According to an article in The Economist, China’s reported budget for military purposes is $132 billion—a sum that represents a 12.2% increase in apportioned funds for defense since the past year’s reporting. While the budget figure necessarily provokes anxiety regarding the questionable nature of such a sustained increase in military spending, China still has yet to outspend the United States’s defense budget. In fact, The New York Times notes that China’s “military spending is the second largest in the world, behind that of the United States.” However, relief shouldn’t settle in too quickly, for the same New York Times article also references “foreign military analysts [who] say China’s actual annual military spending is higher than the official figure.” Even more troubling is the fact that the opposite trend of military spending is occurring in the United States—according to The Economist, “American defence spending over the next five years” is projected to decrease.
Interestingly, though, while military spending has increased, there has been a simultaneous decrease in Chinese economic strength. The Wall Street Journal reports that the increase in “industrial output” was not as great in the first two months of 2014 as compared to that of December 2013. As a result, economic shrewdness in China seems to have been replaced by an aggressive fervor for display of military might. According to The Economist, “military spending is now decisively outstripping growth in GDP.” That GDP growth figure stands at 7.5%. Therefore, China’s decreasing economic powerhouse status—at least in the short-term—doesn’t match up with the fact of increasing prioritization of military might.
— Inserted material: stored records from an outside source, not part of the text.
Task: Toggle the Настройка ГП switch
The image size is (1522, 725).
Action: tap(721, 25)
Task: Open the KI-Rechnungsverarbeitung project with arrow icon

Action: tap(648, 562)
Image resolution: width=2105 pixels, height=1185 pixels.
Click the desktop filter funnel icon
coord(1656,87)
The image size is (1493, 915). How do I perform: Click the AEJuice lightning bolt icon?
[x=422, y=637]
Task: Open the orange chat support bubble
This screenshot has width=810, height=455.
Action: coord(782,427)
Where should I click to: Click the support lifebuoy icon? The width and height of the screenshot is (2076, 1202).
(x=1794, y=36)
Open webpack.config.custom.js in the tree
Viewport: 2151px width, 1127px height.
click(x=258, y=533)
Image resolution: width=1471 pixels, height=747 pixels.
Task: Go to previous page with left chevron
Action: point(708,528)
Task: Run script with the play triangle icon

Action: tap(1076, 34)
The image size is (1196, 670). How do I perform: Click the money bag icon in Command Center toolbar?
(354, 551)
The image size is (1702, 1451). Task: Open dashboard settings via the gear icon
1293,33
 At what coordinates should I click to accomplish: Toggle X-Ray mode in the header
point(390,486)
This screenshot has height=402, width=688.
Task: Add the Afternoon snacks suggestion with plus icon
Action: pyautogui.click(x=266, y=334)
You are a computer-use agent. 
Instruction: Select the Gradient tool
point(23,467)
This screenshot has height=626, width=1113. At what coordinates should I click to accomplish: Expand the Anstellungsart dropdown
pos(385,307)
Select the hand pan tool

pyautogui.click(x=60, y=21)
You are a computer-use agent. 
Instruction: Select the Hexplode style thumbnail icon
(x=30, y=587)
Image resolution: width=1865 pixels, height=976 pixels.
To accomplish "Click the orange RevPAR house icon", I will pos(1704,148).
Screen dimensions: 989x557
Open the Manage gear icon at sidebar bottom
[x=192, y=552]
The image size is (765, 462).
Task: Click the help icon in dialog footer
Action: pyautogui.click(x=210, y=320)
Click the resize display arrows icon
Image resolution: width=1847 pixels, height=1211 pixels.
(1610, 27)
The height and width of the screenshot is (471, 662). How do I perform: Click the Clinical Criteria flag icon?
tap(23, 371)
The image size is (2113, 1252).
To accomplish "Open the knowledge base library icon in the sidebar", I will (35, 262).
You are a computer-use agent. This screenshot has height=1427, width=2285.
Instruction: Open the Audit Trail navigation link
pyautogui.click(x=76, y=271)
The implications of a more aggressive China on the global stage are important, for the inevitable outcome seems that China’s economic growth will likely surpass that of the United States. The question now, though, is whether the same might be said of China’s military. While a Cold-War type of power politics doesn’t explain the current situation between China and the United States due to a lack of assertion of competing ideologies (though the two countries are obviously of different political perspectives), there does seem to be a struggle for global influence. Perhaps China does not see its aggression as a need to dominate the United States in economic and military might, but instead it sees increasing aggression both regionally and globally as a way to benefit its political and economic aspirations. The result? The United States and other countries of the world might consider the consequences of an economically and militarily dominant China on the world stage. Certainly, as stated in The Washington Post, China “will be a challenge to the United States and its allies for years to come.”